The goal of this notebook is to:
- Explore hospital provider cost data across multiple years
- Identify patterns, trends, and anomalies
- Perform data validation and cleaning
- Generate meaningful insights through descriptive statistics and visualizations

## Objectives
- Import and understand the dataset
- Perform data cleaning and quality checks
- Explore descriptive statistics
- Visualize trends and key insights

In [None]:
# Data manipulation libraries
import pandas as pd
import numpy as np

# Data visualization libraries
import matplotlib.pyplot as plt
import seaborn as sns

# Utility libraries
import warnings
warnings.filterwarnings('ignore')

# Configure plots
plt.style.use("default")
sns.set_theme()

c:\Users\Jason\Documents\Documents\Projects\Hospital_Provider_Cost_Report\Notebooks


In [2]:
# Display all columns when printing DataFrames
pd.set_option("display.max_columns", None)
pd.set_option("display.precision", 2)

## Data Source & Preprocessing

The dataset comes from annual Hospital Provider Cost Reports, published between 2011 and 2022.  
Each year was originally provided as a separate CSV file (such as `CostReport_2011_Final.csv`, `CostReport_2012_Final.csv`, …, `CostReport_2022_Final.csv`).  

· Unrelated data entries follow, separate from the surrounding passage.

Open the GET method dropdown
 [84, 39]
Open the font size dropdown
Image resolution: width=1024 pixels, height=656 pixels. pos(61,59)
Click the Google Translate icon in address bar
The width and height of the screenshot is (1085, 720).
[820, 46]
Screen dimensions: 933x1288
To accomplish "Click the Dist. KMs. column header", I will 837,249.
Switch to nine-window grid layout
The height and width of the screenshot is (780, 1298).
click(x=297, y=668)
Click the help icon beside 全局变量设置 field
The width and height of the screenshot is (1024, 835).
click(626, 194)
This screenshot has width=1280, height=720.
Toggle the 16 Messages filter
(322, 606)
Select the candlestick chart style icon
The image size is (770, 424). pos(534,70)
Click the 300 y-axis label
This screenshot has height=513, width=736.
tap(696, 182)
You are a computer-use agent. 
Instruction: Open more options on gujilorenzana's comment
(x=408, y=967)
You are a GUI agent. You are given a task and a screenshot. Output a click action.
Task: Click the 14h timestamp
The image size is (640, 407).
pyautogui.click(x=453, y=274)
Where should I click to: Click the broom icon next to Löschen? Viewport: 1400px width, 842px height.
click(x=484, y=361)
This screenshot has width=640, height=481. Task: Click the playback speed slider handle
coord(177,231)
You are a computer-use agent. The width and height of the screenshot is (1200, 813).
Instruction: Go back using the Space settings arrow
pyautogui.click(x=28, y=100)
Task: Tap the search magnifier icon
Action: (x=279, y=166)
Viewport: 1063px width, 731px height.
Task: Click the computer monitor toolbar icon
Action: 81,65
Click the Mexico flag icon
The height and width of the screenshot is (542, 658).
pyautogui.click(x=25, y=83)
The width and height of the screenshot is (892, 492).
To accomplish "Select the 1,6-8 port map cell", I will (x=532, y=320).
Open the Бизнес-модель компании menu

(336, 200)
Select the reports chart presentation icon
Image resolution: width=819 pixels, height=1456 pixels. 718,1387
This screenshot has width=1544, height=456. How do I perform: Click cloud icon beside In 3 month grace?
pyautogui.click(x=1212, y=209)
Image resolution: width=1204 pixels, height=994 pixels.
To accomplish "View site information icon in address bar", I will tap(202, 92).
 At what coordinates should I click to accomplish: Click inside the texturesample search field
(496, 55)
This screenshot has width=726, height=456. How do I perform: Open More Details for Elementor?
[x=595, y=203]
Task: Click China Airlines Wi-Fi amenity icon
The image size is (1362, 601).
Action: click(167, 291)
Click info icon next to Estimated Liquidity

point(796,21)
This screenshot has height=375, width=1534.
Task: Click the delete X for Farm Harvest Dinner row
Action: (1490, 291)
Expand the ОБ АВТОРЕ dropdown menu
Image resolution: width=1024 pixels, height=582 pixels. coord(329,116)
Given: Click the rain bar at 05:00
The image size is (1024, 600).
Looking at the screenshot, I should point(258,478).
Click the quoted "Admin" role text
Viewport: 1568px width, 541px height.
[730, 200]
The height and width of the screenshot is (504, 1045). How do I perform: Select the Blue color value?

To simplify the analysis, these files were combined into a **single consolidated dataset**.  
A preprocessing script (`hospital_provider_cost_report.py`) was used to:
- Load all CSV files from 2011–2022
- Extract the year from the filename
- Add a new column `Cost Report Year`
- Merge them into one unified dataset
- Save the result as `hospital_provider_cost_output.csv`

This consolidated file is what we use for all further analysis.

In [8]:
# Example: CSV file
file_path = "C:/Users/Jason/Documents/Documents/Projects/Hospital_Provider_Cost_Report/Data/interim/hospital_provider_cost_output.csv"
df = pd.read_csv(file_path)

# Quick check
df.head()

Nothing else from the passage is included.